How To Grow Spiritually At Any Age

Preacher:
Date: May 11, 2021

For this God is our God for ever and ever; he will be our guide even to the end.  Psalm 48:14

“The trouble with being over the hill,” quipped one pundit, “is that I can’t remember ever being at the top.”  A lot of folks can relate to that.  When that nebulous divider of life arrives‑‑about age 40‑‑they panic, thinking that from then on, they are on the downhill run.              The Royal Bank of Canada monthly newsletter described it, saying, “It is a time that policemen start looking young to you, and you find yourself in the midst of a party wishing you were home in bed.  It is when you cannot recall the name of the girl or boy you once loved madly, and when you meet young grown‑ups you knew as babies.  It is when you conclude, like George Bernard Shaw, that youth is wasted on the young.”

A long time ago, Francis Bacon wrote in his Regimen of Health, “Age will not be defied,” yet in recent years better nutrition and preventive medicine have done a great deal to defy age and to lengthen the life span of the average man or woman.  Worldwide, the average male today lives to over age 71, his female counterpart to age 75, and if you split the life span down the middle you would have to say that a woman would be in her middle years at age 37 and a male at age 35, yet this hardly coincides with our common understanding of the middle years.

Another fact of life, seldom considered by those who are fearful of the middle years, is that most of life’s greatest accomplishments are made not in the exuberance of youth when our bodies are beautiful and strong, but in the prime of the middle years when we have learned the lessons of youth and can apply our hearts to the wisdom of middle age.

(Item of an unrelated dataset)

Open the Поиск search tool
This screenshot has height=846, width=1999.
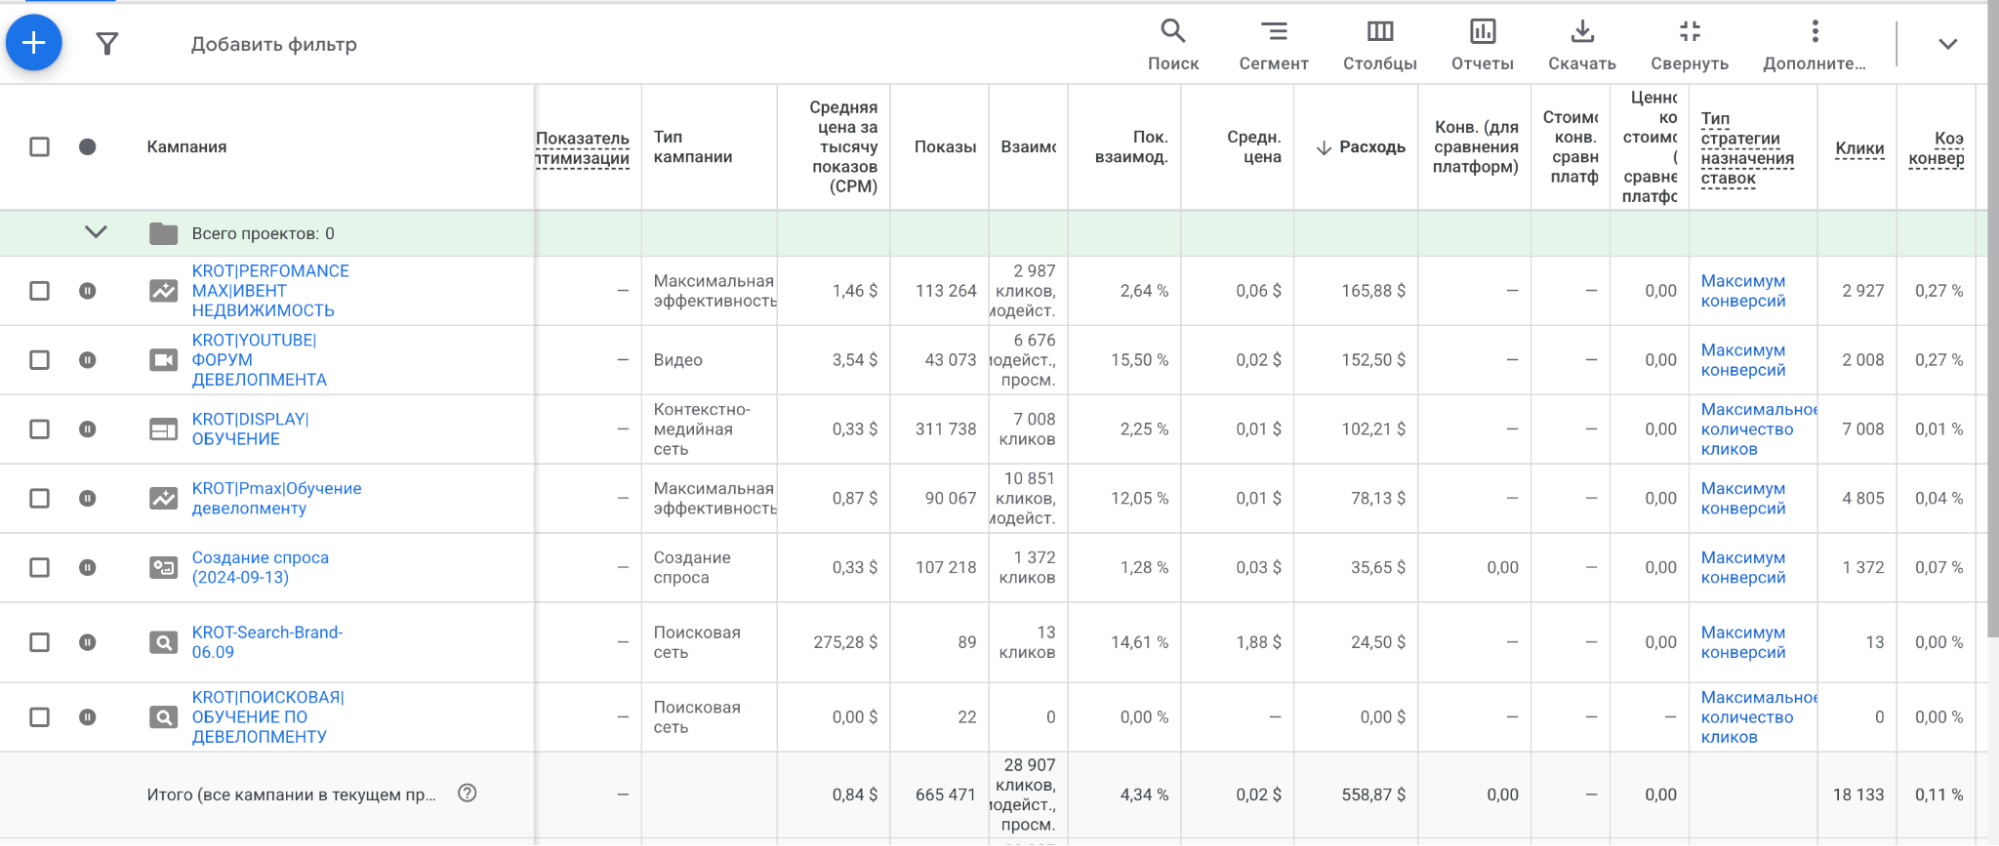(1172, 44)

“It should not be overlooked,” says the Royal Bank of Canada monthly letter, “that most of the great achievements in history, in philosophy, statecraft, science, and the arts, have been by people from the ages of 40 to 70.  This makes it puzzling that middle age should so often be regarded as a period of mental, as well as physical decline.  The best available scientific evidence on the functioning of the human brain suggests that what middle‑aged people lack in intellectual adaptability they make up in knowledge and understanding.  A British researcher recently investigated the productivity of deceased artists, scientists and scholars in 16 different fields of endeavor.  The most productive ages were from 40 to 50 in almost all these groups.  In only one field, chamber music, did the greatest productivity come earlier.  Not until the age of 60 did the mathematicians included in the study hit their productive peak.”

As my wife and I had breakfast in a coffee shop, a little woman about 80 years of age came in and sat down across from us.  She was withered and her skin was wrinkled like a hand which had been soaked in hot water for two hours, yet she had a sparkle in her eye and a pleasant smile which caused the wrinkles of age to disappear.

I could not help but be reminded of Isaiah 40, which may refer to the three periods of life when the prophet said, “They that wait upon the Lord shall renew their strength, they shall mount up with wings as eagles; they shall run, and not be weary; and they shall walk and not faint” (KJV).  In youth we mount up with wings as eagles; in our middle years we may run and not be weary; and as we wait upon Him in our final years, we can walk and not faint. And that is what really, really counts!